**INFORMATION SHOWN**

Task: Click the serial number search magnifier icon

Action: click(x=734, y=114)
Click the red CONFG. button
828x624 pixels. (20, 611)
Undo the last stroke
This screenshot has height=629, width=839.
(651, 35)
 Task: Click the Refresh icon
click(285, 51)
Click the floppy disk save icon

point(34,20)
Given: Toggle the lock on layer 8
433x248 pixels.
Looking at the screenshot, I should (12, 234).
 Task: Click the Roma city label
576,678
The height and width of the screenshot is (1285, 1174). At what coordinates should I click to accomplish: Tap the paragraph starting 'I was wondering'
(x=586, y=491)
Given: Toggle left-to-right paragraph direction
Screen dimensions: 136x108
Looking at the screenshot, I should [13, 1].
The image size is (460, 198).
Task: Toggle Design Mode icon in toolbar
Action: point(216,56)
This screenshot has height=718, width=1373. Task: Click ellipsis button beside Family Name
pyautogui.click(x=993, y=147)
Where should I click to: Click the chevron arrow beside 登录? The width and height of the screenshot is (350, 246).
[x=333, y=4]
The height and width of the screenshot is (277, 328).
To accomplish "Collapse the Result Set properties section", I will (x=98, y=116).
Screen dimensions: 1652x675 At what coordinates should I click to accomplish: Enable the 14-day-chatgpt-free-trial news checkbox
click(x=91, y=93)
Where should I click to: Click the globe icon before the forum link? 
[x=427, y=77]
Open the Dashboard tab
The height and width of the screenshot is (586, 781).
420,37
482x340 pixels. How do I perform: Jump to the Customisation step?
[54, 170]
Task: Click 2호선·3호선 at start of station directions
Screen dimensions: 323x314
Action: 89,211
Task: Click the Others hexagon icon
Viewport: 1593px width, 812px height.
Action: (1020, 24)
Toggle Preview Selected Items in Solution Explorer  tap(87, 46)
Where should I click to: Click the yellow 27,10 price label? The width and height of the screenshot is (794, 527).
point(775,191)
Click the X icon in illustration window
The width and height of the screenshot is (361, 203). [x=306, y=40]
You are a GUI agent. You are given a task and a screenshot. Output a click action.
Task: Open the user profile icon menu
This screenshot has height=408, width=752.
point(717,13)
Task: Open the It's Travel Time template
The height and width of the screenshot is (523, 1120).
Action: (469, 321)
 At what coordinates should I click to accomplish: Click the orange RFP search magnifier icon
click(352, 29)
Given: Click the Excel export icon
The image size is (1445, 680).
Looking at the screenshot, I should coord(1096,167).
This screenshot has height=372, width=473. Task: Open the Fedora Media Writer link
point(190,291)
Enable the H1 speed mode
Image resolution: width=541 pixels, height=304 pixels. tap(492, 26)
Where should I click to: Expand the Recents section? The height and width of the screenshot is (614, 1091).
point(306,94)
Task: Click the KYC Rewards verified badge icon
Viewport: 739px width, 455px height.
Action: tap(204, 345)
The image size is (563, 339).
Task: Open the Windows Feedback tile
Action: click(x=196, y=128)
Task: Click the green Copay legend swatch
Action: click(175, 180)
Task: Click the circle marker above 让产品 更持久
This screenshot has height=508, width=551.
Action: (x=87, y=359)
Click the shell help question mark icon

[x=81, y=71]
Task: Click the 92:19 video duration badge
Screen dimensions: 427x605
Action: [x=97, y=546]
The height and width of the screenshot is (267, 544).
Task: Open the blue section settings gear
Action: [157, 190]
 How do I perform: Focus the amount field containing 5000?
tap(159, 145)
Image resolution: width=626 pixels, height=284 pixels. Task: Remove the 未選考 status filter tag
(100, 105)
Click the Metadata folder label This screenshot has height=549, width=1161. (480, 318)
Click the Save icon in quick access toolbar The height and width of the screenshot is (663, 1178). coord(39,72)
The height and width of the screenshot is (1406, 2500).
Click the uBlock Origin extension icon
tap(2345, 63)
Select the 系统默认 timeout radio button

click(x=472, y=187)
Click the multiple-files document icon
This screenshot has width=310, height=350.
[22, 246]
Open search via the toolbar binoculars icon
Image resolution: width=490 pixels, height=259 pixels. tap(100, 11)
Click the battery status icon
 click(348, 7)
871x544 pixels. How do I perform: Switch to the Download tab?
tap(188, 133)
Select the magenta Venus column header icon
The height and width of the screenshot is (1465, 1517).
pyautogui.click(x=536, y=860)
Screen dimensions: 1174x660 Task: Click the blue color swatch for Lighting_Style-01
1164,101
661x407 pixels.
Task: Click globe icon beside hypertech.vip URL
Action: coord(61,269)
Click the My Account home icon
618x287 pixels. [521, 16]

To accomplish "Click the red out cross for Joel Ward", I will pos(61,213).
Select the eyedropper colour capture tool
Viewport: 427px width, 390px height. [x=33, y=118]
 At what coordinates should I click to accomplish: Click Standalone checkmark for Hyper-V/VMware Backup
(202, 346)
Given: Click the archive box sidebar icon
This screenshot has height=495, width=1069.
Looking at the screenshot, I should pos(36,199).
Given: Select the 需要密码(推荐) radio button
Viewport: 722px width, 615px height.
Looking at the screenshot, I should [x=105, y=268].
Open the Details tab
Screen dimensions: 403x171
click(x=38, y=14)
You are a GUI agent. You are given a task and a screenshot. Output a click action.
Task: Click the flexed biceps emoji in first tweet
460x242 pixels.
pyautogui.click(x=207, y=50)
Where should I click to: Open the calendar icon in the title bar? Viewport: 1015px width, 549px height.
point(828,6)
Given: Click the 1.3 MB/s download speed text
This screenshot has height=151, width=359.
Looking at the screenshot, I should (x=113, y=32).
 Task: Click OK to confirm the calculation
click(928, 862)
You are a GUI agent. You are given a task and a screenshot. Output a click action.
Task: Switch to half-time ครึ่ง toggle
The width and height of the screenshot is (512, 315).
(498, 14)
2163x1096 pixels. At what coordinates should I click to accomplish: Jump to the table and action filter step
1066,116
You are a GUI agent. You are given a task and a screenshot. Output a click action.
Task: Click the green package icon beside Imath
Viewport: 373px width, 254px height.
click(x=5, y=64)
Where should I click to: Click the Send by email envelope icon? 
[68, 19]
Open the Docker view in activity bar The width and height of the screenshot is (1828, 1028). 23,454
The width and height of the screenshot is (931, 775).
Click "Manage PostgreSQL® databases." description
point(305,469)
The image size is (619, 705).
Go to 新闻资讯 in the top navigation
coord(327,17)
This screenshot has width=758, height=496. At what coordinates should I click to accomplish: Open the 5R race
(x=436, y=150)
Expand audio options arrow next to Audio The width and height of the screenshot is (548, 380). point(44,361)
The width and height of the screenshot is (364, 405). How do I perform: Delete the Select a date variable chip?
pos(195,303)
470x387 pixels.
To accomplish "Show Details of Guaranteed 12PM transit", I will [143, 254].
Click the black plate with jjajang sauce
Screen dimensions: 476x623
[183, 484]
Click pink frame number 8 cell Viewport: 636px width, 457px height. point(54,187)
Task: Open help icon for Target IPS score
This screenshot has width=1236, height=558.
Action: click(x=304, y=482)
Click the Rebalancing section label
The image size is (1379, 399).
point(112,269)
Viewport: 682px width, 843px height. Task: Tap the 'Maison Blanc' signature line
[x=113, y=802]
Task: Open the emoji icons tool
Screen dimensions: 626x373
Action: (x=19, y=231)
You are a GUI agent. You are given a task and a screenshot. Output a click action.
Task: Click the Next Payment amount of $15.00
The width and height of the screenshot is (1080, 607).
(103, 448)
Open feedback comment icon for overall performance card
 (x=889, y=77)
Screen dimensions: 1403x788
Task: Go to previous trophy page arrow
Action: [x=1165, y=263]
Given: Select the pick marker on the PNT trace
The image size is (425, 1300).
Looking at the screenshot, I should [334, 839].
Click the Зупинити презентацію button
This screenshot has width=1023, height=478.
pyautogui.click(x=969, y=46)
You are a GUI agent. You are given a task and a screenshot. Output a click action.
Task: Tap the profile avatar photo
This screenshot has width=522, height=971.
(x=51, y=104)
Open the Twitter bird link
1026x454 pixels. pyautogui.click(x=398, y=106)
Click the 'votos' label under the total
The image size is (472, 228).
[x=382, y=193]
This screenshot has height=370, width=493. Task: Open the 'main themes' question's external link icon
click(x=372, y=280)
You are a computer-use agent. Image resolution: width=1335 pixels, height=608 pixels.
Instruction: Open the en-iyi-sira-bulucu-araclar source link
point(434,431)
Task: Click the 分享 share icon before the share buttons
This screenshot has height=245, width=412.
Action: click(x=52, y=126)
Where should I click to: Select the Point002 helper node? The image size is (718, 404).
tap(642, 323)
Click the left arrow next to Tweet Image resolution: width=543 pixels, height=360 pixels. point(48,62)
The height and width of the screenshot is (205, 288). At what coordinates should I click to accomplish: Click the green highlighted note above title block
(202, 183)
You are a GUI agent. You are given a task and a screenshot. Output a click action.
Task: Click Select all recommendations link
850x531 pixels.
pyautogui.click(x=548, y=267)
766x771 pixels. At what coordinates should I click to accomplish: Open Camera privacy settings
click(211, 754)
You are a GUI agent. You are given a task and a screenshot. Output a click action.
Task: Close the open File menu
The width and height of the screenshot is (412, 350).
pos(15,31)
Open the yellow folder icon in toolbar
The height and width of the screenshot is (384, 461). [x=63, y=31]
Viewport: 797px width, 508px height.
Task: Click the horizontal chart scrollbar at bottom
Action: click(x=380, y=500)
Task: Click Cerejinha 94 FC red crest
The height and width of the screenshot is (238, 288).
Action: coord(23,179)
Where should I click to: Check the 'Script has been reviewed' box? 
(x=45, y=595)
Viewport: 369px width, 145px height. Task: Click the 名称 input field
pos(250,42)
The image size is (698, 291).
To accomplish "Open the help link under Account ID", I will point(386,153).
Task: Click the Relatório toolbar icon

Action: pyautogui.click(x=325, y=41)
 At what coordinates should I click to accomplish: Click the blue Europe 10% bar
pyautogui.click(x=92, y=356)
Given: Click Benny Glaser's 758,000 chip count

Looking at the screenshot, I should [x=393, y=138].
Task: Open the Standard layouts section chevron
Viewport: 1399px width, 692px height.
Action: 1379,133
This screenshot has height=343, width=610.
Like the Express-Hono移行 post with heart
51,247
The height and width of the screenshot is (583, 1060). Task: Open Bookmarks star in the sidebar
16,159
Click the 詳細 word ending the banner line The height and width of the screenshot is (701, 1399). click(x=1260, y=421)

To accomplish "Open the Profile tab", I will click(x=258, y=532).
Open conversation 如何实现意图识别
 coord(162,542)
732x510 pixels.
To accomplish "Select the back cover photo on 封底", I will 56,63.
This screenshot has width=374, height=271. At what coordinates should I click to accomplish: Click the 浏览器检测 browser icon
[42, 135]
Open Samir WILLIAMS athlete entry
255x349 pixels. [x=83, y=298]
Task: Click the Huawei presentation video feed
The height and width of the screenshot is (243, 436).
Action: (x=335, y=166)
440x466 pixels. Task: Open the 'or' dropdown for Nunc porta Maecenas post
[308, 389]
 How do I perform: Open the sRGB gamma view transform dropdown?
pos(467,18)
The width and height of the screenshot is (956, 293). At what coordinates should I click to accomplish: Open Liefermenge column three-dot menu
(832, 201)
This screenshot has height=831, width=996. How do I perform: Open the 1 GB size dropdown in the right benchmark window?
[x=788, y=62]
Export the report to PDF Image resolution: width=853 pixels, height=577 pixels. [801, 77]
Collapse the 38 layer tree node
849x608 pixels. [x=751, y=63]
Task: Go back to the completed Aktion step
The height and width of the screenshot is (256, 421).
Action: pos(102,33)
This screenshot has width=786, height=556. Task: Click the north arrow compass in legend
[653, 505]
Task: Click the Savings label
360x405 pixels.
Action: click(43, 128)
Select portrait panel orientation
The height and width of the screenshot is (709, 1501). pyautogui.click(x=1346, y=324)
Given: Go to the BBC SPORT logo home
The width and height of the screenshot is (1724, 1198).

**TO BE DONE**
Copy the lines verbatim, from the line containing "How do I perform: Open the sRGB" through the line containing "849x608 pixels. [x=751, y=63]".

**ANSWER TO THIS TASK**
 How do I perform: Open the sRGB gamma view transform dropdown?
pos(467,18)
The width and height of the screenshot is (956, 293). At what coordinates should I click to accomplish: Open Liefermenge column three-dot menu
(832, 201)
This screenshot has height=831, width=996. How do I perform: Open the 1 GB size dropdown in the right benchmark window?
[x=788, y=62]
Export the report to PDF Image resolution: width=853 pixels, height=577 pixels. [801, 77]
Collapse the 38 layer tree node
849x608 pixels. [x=751, y=63]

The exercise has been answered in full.